When you write the records again, keep every line exactly as it was.

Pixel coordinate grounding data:
================================

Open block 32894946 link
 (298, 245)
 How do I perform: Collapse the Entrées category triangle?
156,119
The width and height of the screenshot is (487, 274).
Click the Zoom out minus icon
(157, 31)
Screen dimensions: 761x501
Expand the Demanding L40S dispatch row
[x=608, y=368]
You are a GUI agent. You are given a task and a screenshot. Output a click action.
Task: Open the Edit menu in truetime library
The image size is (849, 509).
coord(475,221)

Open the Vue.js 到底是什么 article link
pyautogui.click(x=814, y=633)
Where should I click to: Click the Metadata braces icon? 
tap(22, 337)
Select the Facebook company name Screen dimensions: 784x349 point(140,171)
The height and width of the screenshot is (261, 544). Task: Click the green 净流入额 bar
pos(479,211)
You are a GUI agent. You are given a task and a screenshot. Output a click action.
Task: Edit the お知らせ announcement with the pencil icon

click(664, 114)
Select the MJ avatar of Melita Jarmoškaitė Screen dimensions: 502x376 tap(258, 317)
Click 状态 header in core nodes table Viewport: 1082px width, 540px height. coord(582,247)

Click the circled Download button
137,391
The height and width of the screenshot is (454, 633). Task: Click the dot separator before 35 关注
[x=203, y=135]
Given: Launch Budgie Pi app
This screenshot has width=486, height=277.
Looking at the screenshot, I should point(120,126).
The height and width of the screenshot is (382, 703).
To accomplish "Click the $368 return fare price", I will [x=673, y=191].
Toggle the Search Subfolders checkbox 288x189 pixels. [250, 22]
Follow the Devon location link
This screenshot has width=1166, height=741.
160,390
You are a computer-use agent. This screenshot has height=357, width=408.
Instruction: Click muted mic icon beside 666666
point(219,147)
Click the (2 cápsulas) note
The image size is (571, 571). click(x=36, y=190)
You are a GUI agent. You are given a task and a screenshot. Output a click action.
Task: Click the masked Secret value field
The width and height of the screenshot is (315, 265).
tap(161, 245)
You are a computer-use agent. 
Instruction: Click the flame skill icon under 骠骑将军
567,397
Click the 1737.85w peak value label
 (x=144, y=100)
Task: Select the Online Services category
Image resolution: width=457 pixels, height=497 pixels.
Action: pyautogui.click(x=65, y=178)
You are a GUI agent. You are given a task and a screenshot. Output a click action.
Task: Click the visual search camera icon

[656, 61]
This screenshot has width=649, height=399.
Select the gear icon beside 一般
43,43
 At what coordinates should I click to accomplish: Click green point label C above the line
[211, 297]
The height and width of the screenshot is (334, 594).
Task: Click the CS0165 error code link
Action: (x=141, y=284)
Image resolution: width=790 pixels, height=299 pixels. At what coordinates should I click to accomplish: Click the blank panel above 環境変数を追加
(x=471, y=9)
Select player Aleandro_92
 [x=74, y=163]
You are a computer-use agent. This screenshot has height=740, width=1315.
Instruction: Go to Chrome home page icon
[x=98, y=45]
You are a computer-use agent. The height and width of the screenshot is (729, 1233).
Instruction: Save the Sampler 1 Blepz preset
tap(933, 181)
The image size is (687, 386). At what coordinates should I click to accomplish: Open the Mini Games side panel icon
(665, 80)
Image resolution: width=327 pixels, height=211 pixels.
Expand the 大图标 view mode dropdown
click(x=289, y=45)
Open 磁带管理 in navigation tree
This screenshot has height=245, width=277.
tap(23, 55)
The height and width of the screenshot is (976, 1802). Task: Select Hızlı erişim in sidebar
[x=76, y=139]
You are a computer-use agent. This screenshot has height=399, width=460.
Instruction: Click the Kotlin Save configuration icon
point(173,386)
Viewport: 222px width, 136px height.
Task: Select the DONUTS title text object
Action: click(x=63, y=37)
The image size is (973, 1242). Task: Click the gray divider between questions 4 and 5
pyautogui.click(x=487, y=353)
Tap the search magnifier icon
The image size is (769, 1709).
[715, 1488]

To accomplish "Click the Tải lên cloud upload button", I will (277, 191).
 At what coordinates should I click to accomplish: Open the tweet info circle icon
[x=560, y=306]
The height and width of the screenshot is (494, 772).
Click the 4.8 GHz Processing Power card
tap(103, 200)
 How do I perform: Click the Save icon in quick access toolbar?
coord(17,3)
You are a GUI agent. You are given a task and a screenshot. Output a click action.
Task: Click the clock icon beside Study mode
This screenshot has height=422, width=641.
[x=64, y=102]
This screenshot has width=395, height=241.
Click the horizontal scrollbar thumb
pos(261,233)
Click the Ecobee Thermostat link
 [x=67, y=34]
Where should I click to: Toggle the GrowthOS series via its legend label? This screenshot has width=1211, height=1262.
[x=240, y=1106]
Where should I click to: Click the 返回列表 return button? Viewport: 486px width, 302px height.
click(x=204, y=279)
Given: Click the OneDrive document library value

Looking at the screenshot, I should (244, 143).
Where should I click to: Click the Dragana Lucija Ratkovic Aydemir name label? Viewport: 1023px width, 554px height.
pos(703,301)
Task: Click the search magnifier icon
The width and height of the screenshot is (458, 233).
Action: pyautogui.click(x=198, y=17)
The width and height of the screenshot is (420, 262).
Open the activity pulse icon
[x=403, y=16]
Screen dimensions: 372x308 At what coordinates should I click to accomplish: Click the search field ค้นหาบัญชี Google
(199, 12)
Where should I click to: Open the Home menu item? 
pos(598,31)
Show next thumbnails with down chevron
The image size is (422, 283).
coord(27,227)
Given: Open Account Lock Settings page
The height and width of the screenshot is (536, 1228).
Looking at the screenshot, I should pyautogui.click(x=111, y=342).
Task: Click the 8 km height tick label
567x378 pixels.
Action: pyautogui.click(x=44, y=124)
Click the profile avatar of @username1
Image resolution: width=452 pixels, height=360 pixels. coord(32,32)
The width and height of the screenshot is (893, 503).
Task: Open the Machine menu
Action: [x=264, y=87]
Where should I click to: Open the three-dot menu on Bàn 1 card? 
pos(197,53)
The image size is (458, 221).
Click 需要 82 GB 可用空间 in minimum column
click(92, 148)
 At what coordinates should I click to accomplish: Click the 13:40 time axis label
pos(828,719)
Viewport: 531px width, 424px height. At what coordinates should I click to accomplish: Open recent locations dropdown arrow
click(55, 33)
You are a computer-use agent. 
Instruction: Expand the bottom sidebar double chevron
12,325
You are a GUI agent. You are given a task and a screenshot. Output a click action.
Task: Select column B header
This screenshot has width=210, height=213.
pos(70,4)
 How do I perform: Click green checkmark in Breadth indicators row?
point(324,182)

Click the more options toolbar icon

================================

> **Output for this task**:
Open block 32894946 link
 (298, 245)
 How do I perform: Collapse the Entrées category triangle?
156,119
The width and height of the screenshot is (487, 274).
Click the Zoom out minus icon
(157, 31)
Screen dimensions: 761x501
Expand the Demanding L40S dispatch row
[x=608, y=368]
You are a GUI agent. You are given a task and a screenshot. Output a click action.
Task: Open the Edit menu in truetime library
The image size is (849, 509).
coord(475,221)

Open the Vue.js 到底是什么 article link
pyautogui.click(x=814, y=633)
Where should I click to: Click the Metadata braces icon? 
tap(22, 337)
Select the Facebook company name Screen dimensions: 784x349 point(140,171)
The height and width of the screenshot is (261, 544). Task: Click the green 净流入额 bar
pos(479,211)
You are a GUI agent. You are given a task and a screenshot. Output a click action.
Task: Edit the お知らせ announcement with the pencil icon

click(664, 114)
Select the MJ avatar of Melita Jarmoškaitė Screen dimensions: 502x376 tap(258, 317)
Click 状态 header in core nodes table Viewport: 1082px width, 540px height. coord(582,247)

Click the circled Download button
137,391
The height and width of the screenshot is (454, 633). Task: Click the dot separator before 35 关注
[x=203, y=135]
Given: Launch Budgie Pi app
This screenshot has width=486, height=277.
Looking at the screenshot, I should point(120,126).
The height and width of the screenshot is (382, 703).
To accomplish "Click the $368 return fare price", I will [x=673, y=191].
Toggle the Search Subfolders checkbox 288x189 pixels. [250, 22]
Follow the Devon location link
This screenshot has width=1166, height=741.
160,390
You are a computer-use agent. This screenshot has height=357, width=408.
Instruction: Click muted mic icon beside 666666
point(219,147)
Click the (2 cápsulas) note
The image size is (571, 571). click(x=36, y=190)
You are a GUI agent. You are given a task and a screenshot. Output a click action.
Task: Click the masked Secret value field
The width and height of the screenshot is (315, 265).
tap(161, 245)
You are a computer-use agent. 
Instruction: Click the flame skill icon under 骠骑将军
567,397
Click the 1737.85w peak value label
 (x=144, y=100)
Task: Select the Online Services category
Image resolution: width=457 pixels, height=497 pixels.
Action: pyautogui.click(x=65, y=178)
You are a GUI agent. You are given a task and a screenshot. Output a click action.
Task: Click the visual search camera icon

[656, 61]
This screenshot has width=649, height=399.
Select the gear icon beside 一般
43,43
 At what coordinates should I click to accomplish: Click green point label C above the line
[211, 297]
The height and width of the screenshot is (334, 594).
Task: Click the CS0165 error code link
Action: (x=141, y=284)
Image resolution: width=790 pixels, height=299 pixels. At what coordinates should I click to accomplish: Click the blank panel above 環境変数を追加
(x=471, y=9)
Select player Aleandro_92
 [x=74, y=163]
You are a computer-use agent. This screenshot has height=740, width=1315.
Instruction: Go to Chrome home page icon
[x=98, y=45]
You are a computer-use agent. The height and width of the screenshot is (729, 1233).
Instruction: Save the Sampler 1 Blepz preset
tap(933, 181)
The image size is (687, 386). At what coordinates should I click to accomplish: Open the Mini Games side panel icon
(665, 80)
Image resolution: width=327 pixels, height=211 pixels.
Expand the 大图标 view mode dropdown
click(x=289, y=45)
Open 磁带管理 in navigation tree
This screenshot has height=245, width=277.
tap(23, 55)
The height and width of the screenshot is (976, 1802). Task: Select Hızlı erişim in sidebar
[x=76, y=139]
You are a computer-use agent. This screenshot has height=399, width=460.
Instruction: Click the Kotlin Save configuration icon
point(173,386)
Viewport: 222px width, 136px height.
Task: Select the DONUTS title text object
Action: click(x=63, y=37)
The image size is (973, 1242). Task: Click the gray divider between questions 4 and 5
pyautogui.click(x=487, y=353)
Tap the search magnifier icon
The image size is (769, 1709).
[715, 1488]

To accomplish "Click the Tải lên cloud upload button", I will (277, 191).
 At what coordinates should I click to accomplish: Open the tweet info circle icon
[x=560, y=306]
The height and width of the screenshot is (494, 772).
Click the 4.8 GHz Processing Power card
tap(103, 200)
 How do I perform: Click the Save icon in quick access toolbar?
coord(17,3)
You are a GUI agent. You are given a task and a screenshot. Output a click action.
Task: Click the clock icon beside Study mode
This screenshot has height=422, width=641.
[x=64, y=102]
This screenshot has width=395, height=241.
Click the horizontal scrollbar thumb
pos(261,233)
Click the Ecobee Thermostat link
 [x=67, y=34]
Where should I click to: Toggle the GrowthOS series via its legend label? This screenshot has width=1211, height=1262.
[x=240, y=1106]
Where should I click to: Click the 返回列表 return button? Viewport: 486px width, 302px height.
click(x=204, y=279)
Given: Click the OneDrive document library value

Looking at the screenshot, I should (244, 143).
Where should I click to: Click the Dragana Lucija Ratkovic Aydemir name label? Viewport: 1023px width, 554px height.
pos(703,301)
Task: Click the search magnifier icon
The width and height of the screenshot is (458, 233).
Action: pyautogui.click(x=198, y=17)
The width and height of the screenshot is (420, 262).
Open the activity pulse icon
[x=403, y=16]
Screen dimensions: 372x308 At what coordinates should I click to accomplish: Click the search field ค้นหาบัญชี Google
(199, 12)
Where should I click to: Open the Home menu item? 
pos(598,31)
Show next thumbnails with down chevron
The image size is (422, 283).
coord(27,227)
Given: Open Account Lock Settings page
The height and width of the screenshot is (536, 1228).
Looking at the screenshot, I should pyautogui.click(x=111, y=342).
Task: Click the 8 km height tick label
567x378 pixels.
Action: pyautogui.click(x=44, y=124)
Click the profile avatar of @username1
Image resolution: width=452 pixels, height=360 pixels. coord(32,32)
The width and height of the screenshot is (893, 503).
Task: Open the Machine menu
Action: [x=264, y=87]
Where should I click to: Open the three-dot menu on Bàn 1 card? 
pos(197,53)
The image size is (458, 221).
Click 需要 82 GB 可用空间 in minimum column
click(92, 148)
 At what coordinates should I click to accomplish: Click the 13:40 time axis label
pos(828,719)
Viewport: 531px width, 424px height. At what coordinates should I click to accomplish: Open recent locations dropdown arrow
click(55, 33)
You are a computer-use agent. 
Instruction: Expand the bottom sidebar double chevron
12,325
You are a GUI agent. You are given a task and a screenshot. Output a click action.
Task: Select column B header
This screenshot has width=210, height=213.
pos(70,4)
 How do I perform: Click green checkmark in Breadth indicators row?
point(324,182)

Click the more options toolbar icon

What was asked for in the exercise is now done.